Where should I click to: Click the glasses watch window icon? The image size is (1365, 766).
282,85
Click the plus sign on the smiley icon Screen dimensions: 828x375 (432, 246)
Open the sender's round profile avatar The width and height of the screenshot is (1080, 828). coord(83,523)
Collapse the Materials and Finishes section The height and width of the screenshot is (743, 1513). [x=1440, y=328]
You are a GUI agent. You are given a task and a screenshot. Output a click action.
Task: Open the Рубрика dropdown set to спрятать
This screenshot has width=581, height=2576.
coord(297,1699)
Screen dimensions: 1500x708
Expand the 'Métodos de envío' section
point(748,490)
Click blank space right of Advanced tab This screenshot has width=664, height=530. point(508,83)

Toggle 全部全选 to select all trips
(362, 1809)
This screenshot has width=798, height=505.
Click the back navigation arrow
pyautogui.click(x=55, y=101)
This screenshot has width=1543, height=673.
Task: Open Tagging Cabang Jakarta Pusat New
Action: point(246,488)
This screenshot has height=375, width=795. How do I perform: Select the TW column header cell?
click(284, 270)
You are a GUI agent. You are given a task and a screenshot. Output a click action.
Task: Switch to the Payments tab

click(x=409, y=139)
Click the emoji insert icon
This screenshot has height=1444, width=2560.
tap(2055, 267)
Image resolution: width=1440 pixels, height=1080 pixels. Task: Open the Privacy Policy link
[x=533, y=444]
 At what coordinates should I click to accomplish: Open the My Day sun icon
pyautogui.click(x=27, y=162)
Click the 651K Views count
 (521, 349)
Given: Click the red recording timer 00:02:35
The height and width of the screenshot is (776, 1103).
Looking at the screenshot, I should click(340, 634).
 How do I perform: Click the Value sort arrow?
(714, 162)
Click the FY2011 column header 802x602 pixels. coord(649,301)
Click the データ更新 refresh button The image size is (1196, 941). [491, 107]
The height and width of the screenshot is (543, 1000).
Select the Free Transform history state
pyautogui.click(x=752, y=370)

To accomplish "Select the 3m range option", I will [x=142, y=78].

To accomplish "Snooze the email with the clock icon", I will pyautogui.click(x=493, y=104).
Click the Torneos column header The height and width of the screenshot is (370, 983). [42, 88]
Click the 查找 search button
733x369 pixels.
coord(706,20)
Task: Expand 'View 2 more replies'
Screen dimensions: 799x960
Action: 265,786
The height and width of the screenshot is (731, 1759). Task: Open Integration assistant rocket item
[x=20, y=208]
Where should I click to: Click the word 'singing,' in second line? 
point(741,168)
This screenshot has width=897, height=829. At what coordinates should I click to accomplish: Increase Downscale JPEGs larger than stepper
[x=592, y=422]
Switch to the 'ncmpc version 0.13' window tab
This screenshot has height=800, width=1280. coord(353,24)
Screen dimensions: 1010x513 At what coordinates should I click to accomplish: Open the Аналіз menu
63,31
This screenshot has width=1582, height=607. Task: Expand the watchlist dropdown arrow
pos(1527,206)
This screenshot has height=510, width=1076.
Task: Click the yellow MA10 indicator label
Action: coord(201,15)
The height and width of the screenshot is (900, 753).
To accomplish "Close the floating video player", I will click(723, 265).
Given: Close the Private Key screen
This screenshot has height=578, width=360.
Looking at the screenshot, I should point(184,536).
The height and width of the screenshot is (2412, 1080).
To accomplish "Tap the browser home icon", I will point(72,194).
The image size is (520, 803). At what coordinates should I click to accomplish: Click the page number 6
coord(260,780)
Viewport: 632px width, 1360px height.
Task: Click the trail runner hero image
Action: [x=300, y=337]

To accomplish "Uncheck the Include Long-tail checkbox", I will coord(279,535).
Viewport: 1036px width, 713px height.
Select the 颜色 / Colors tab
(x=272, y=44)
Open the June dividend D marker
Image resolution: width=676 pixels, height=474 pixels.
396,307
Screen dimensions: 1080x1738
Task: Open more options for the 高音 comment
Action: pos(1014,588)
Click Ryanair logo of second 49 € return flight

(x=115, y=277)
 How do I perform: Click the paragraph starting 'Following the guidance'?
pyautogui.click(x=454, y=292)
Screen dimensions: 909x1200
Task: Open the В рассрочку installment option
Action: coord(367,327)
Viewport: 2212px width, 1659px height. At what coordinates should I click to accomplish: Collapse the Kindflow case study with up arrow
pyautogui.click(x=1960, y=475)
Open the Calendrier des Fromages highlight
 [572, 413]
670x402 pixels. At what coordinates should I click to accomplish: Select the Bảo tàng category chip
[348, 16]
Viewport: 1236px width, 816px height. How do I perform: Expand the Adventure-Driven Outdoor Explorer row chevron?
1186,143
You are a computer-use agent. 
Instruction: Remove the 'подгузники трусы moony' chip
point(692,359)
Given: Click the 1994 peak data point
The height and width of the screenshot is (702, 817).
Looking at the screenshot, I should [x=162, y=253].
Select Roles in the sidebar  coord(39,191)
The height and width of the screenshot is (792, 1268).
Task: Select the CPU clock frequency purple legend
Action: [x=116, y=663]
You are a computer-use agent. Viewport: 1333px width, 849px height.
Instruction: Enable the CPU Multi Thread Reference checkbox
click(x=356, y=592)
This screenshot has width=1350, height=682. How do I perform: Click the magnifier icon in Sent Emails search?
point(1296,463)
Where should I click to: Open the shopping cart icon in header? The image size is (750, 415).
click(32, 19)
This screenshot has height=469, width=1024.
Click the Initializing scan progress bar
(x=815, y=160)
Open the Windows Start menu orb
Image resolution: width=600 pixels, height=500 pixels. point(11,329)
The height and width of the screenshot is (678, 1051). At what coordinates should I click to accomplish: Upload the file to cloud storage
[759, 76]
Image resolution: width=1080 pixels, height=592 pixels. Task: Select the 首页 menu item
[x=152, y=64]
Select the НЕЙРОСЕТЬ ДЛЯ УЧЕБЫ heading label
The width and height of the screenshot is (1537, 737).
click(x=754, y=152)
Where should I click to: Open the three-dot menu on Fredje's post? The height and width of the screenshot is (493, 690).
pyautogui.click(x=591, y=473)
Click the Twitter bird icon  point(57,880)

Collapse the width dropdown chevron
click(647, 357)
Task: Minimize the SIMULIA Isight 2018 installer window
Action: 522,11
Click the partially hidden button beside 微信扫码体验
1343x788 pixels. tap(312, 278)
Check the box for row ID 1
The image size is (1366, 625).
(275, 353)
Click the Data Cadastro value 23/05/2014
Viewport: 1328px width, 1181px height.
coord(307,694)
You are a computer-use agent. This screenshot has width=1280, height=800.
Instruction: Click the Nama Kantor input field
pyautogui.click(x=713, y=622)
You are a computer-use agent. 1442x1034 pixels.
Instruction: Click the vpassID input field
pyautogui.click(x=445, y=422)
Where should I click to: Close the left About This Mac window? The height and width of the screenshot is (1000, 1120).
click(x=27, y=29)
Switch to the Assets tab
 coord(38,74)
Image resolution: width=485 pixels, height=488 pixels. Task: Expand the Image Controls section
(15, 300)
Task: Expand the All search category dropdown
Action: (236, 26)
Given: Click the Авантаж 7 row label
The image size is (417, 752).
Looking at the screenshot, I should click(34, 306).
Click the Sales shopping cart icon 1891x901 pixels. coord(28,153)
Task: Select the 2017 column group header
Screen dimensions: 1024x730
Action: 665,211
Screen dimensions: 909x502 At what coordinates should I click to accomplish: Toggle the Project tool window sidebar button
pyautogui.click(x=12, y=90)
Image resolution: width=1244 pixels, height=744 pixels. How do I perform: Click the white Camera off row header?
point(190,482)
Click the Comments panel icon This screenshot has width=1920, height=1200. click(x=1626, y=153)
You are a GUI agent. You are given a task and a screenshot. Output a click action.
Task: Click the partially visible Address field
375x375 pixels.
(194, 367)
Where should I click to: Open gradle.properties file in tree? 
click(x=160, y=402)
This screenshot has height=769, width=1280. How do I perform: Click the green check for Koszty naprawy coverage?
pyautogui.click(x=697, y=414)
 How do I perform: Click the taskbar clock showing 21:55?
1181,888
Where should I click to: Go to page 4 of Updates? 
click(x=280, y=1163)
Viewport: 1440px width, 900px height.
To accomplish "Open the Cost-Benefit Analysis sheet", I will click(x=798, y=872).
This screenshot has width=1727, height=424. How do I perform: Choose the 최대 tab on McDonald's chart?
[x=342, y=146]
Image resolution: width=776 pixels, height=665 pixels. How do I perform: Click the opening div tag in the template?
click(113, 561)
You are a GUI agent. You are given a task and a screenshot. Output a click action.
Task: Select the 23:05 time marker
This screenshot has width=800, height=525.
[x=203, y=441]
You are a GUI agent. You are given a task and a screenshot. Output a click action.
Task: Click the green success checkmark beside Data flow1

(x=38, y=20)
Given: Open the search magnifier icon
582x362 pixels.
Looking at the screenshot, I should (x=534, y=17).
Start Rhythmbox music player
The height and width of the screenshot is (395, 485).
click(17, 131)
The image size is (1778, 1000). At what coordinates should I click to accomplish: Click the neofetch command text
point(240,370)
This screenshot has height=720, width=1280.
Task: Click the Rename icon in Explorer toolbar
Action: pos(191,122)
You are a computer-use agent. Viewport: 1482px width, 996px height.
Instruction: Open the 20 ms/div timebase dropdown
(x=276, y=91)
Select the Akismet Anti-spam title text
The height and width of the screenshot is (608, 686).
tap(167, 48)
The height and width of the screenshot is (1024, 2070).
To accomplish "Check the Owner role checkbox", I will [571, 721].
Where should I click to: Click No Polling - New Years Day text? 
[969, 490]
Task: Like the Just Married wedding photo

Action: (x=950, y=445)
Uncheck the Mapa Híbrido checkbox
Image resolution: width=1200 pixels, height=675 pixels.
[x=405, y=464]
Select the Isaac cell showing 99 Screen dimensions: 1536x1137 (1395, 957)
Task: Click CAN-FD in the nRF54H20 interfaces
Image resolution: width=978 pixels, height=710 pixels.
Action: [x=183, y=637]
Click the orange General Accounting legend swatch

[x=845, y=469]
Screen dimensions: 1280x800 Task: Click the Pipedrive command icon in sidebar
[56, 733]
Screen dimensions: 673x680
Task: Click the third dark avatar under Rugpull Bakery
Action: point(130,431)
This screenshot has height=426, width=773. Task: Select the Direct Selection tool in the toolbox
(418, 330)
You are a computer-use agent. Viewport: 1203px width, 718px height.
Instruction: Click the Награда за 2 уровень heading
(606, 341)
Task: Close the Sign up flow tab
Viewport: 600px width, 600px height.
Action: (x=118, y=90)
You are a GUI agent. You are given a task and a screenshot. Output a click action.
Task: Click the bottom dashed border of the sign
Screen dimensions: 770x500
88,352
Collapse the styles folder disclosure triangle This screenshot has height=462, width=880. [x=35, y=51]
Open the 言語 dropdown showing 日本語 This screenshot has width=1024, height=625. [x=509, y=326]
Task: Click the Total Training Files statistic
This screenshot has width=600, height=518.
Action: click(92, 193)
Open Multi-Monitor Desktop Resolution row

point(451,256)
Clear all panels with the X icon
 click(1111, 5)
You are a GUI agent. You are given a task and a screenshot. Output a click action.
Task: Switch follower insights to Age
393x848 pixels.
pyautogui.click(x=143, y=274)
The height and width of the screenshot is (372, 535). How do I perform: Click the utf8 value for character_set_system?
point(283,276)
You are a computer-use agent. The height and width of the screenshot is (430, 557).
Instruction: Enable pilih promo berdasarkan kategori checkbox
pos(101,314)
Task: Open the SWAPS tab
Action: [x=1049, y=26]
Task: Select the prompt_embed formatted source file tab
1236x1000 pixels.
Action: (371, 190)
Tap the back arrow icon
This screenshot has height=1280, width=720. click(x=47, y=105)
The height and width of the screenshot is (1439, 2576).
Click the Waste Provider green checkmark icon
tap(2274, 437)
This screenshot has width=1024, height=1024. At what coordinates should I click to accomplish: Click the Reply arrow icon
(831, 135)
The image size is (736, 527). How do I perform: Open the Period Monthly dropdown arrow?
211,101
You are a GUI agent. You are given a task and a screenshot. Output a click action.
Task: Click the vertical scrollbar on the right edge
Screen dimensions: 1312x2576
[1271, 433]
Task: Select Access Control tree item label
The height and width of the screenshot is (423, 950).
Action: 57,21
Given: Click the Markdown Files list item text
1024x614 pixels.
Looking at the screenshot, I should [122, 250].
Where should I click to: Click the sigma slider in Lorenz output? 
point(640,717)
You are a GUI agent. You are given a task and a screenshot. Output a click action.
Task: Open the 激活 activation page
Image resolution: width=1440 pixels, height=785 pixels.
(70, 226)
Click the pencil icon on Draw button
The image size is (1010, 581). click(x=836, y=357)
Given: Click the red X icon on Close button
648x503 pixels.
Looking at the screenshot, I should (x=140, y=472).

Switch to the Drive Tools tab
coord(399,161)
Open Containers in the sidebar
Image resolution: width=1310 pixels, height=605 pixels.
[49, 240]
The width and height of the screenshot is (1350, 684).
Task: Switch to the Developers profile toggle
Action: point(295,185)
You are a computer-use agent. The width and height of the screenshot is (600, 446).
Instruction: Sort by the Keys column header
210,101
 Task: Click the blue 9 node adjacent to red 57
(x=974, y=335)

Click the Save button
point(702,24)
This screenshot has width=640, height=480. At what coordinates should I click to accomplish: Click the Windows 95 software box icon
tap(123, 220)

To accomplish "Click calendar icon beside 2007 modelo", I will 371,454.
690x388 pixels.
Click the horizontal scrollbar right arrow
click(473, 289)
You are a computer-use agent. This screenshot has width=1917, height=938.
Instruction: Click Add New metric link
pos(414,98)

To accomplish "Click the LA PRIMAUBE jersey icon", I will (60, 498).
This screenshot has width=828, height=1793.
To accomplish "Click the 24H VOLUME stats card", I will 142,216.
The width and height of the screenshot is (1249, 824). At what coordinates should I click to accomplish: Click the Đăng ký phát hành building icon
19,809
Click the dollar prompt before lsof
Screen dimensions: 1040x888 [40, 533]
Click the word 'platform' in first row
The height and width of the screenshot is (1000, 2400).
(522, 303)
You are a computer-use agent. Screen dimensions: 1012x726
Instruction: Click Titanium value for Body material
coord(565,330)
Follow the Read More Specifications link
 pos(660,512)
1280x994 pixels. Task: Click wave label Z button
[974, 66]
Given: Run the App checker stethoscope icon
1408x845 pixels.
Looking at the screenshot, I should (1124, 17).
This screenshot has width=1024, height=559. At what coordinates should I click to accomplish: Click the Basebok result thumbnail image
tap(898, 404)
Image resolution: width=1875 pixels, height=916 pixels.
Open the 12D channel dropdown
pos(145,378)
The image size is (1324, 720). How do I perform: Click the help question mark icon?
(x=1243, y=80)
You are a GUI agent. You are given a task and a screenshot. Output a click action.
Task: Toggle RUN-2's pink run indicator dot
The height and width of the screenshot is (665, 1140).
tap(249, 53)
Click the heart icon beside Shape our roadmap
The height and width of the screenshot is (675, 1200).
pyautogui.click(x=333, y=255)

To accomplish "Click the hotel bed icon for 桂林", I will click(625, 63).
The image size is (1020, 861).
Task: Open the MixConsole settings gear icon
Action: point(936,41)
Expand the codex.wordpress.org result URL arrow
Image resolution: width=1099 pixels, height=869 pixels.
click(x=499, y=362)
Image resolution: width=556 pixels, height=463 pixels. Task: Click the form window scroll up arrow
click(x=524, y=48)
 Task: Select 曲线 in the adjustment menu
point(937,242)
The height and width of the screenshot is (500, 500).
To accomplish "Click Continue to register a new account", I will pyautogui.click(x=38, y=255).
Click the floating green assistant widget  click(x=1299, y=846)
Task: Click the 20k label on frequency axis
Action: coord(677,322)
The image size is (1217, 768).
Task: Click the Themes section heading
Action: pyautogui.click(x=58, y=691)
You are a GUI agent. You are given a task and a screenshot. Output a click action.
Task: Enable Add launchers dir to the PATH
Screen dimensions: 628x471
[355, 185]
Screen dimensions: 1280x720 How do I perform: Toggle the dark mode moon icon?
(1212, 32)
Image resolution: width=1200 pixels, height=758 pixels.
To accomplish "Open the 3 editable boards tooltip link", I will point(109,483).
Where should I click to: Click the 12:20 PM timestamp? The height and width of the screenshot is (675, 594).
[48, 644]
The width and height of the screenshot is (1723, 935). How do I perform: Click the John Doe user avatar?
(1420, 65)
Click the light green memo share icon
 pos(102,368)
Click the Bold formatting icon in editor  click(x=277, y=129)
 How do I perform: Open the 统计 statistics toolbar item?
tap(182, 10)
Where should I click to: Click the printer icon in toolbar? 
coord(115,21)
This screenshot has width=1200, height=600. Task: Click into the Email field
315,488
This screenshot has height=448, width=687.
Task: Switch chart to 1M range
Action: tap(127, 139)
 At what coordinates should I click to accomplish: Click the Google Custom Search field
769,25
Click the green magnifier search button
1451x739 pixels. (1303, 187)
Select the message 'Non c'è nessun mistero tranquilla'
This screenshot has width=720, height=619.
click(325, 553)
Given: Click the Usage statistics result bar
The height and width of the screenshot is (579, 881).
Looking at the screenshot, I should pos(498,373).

REQUIREMENT: Give the exact lines, and only those, from the line containing "Open Containers in the sidebar" through the line containing "This screenshot has width=828, height=1793." in the entries above.

TASK ANSWER:
Open Containers in the sidebar
Image resolution: width=1310 pixels, height=605 pixels.
[49, 240]
The width and height of the screenshot is (1350, 684).
Task: Switch to the Developers profile toggle
Action: point(295,185)
You are a computer-use agent. The width and height of the screenshot is (600, 446).
Instruction: Sort by the Keys column header
210,101
 Task: Click the blue 9 node adjacent to red 57
(x=974, y=335)

Click the Save button
point(702,24)
This screenshot has width=640, height=480. At what coordinates should I click to accomplish: Click the Windows 95 software box icon
tap(123, 220)

To accomplish "Click calendar icon beside 2007 modelo", I will 371,454.
690x388 pixels.
Click the horizontal scrollbar right arrow
click(473, 289)
You are a computer-use agent. This screenshot has width=1917, height=938.
Instruction: Click Add New metric link
pos(414,98)

To accomplish "Click the LA PRIMAUBE jersey icon", I will (60, 498).
This screenshot has width=828, height=1793.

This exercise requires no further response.